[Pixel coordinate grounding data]
════════════════

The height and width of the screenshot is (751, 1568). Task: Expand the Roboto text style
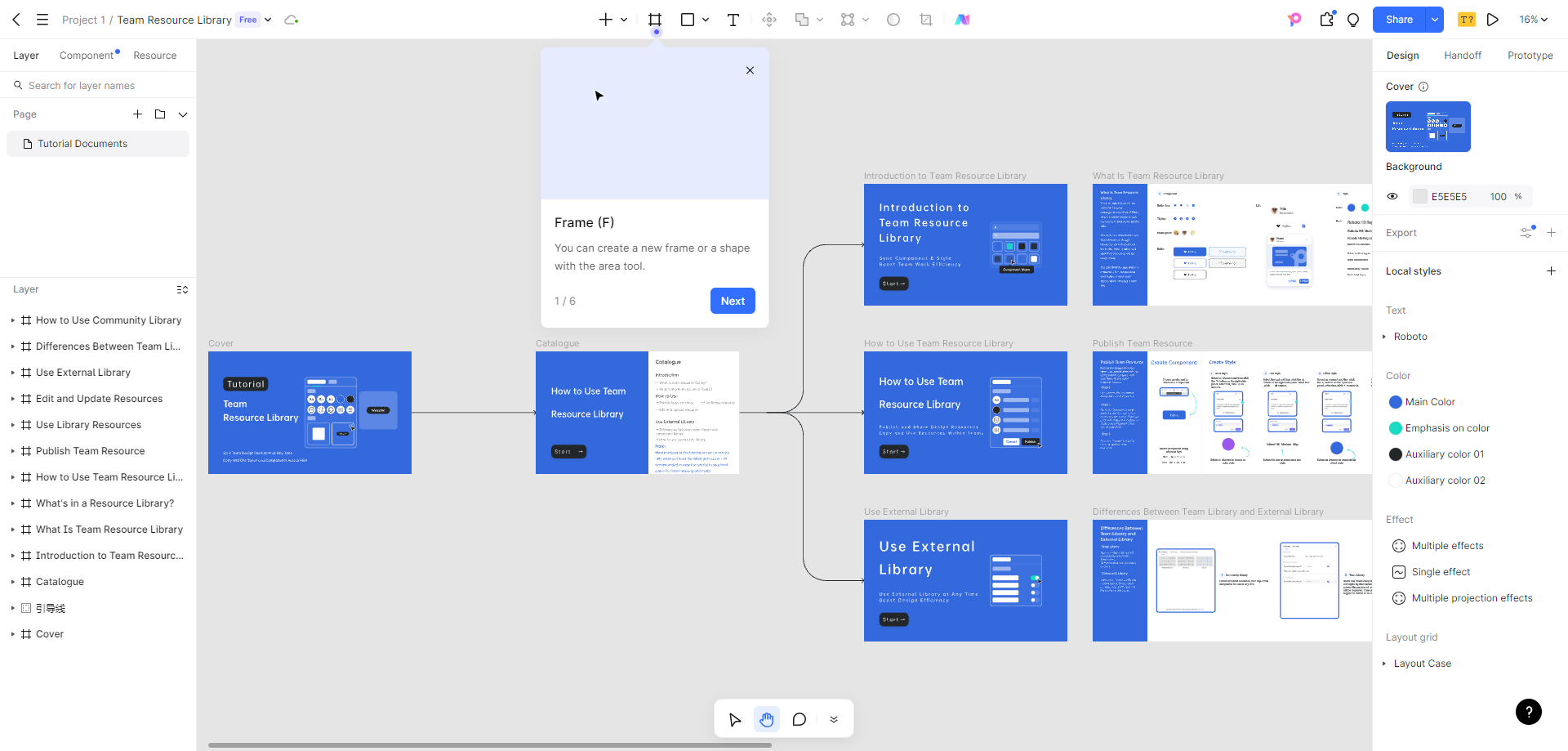tap(1384, 337)
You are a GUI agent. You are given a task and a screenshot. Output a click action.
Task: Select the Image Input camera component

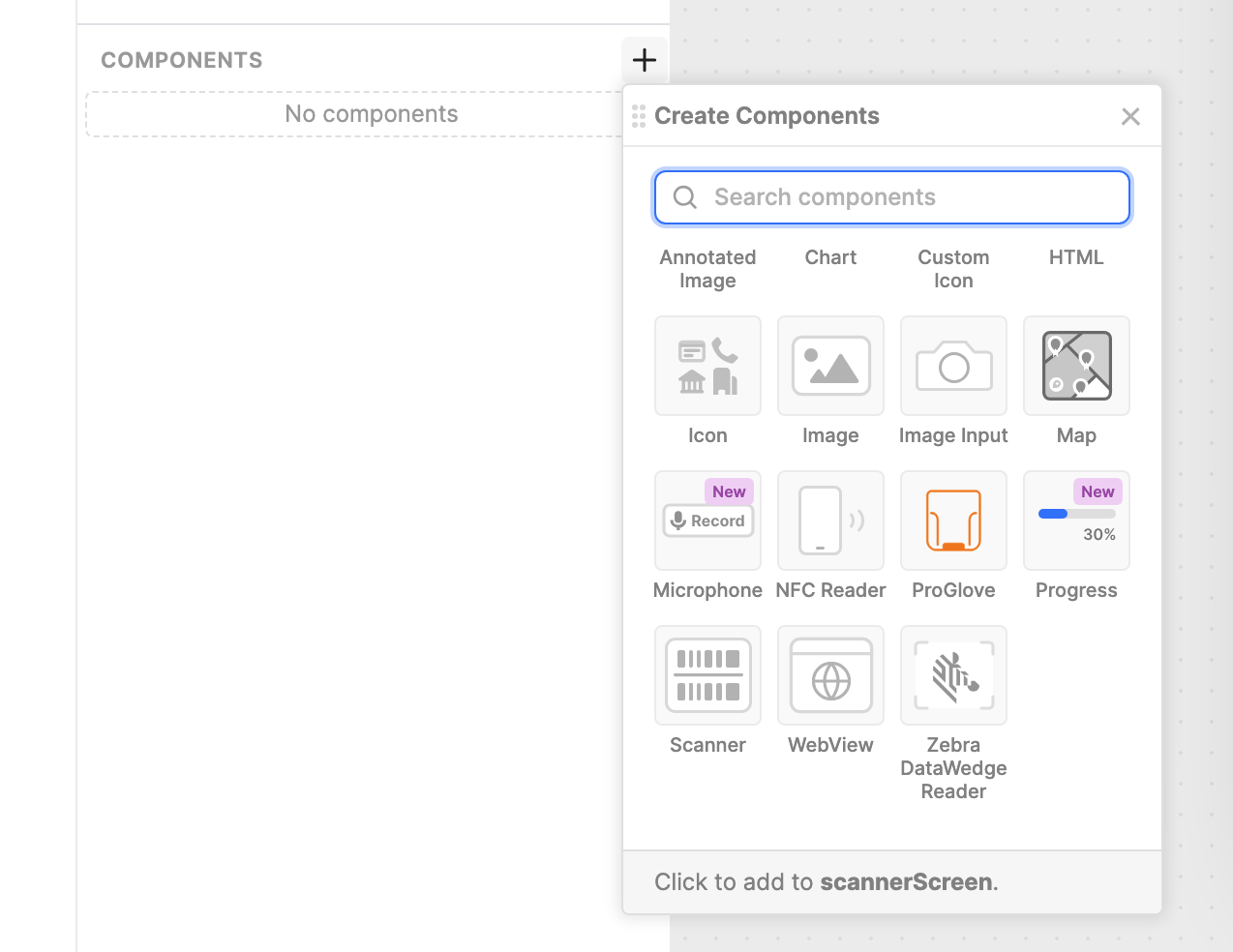click(953, 366)
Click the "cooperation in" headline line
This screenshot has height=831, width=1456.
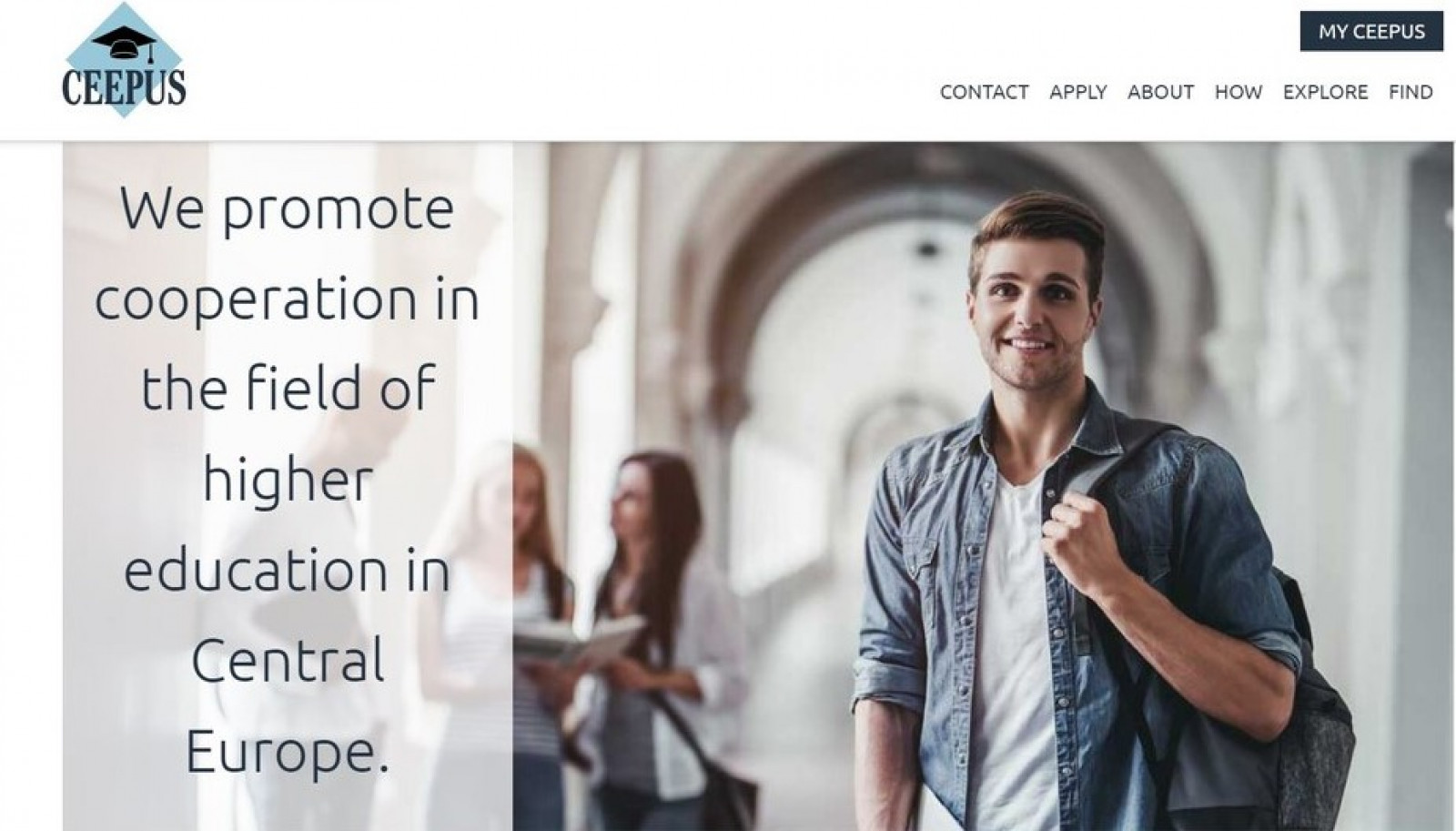(287, 300)
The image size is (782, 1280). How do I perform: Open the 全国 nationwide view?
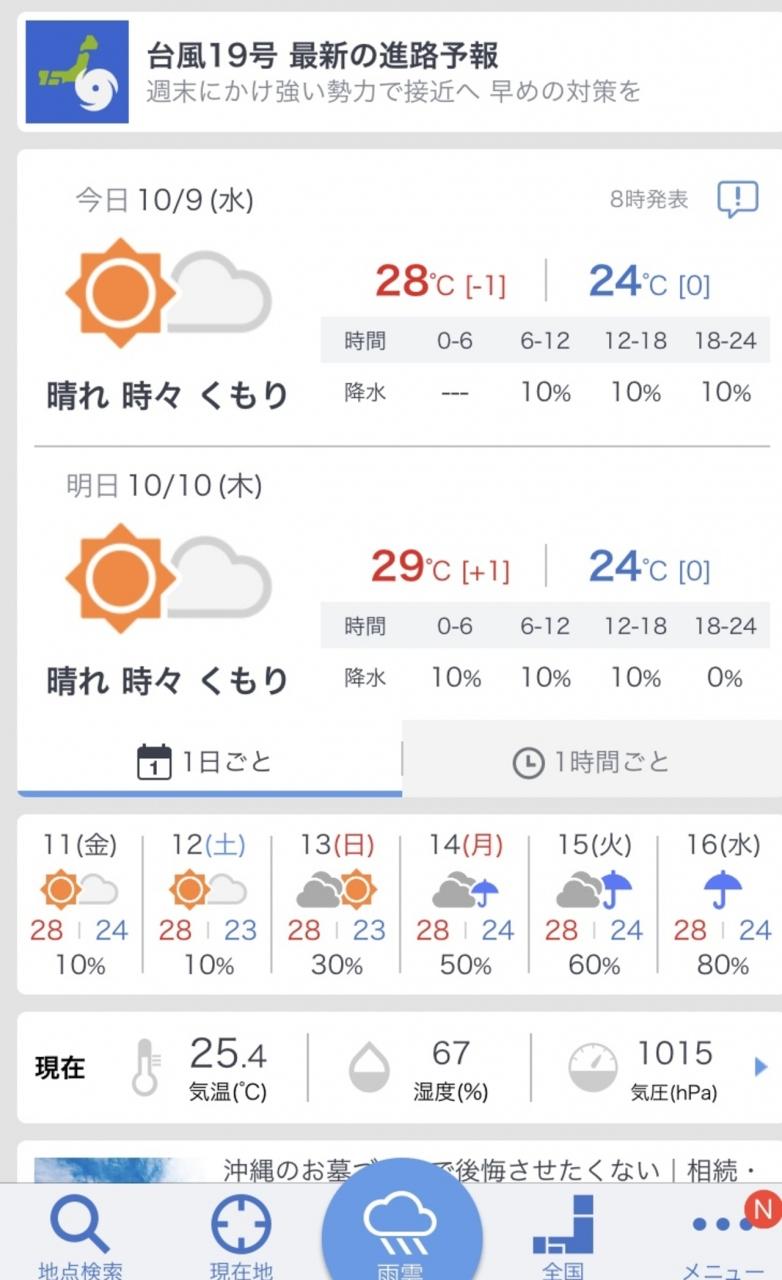pos(563,1238)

════════════════

PROBLEM:
Pictures don't belong in the copy. Transcribe every record exactly as it appears.

WORKED SOLUTION:
The height and width of the screenshot is (751, 1568). Task: Expand the Roboto text style
tap(1384, 337)
You are a GUI agent. You are given a task and a screenshot. Output a click action.
Task: Select the Image Input camera component

click(953, 366)
Click the "cooperation in" headline line
This screenshot has height=831, width=1456.
(287, 300)
The image size is (782, 1280). How do I perform: Open the 全国 nationwide view?
pos(563,1238)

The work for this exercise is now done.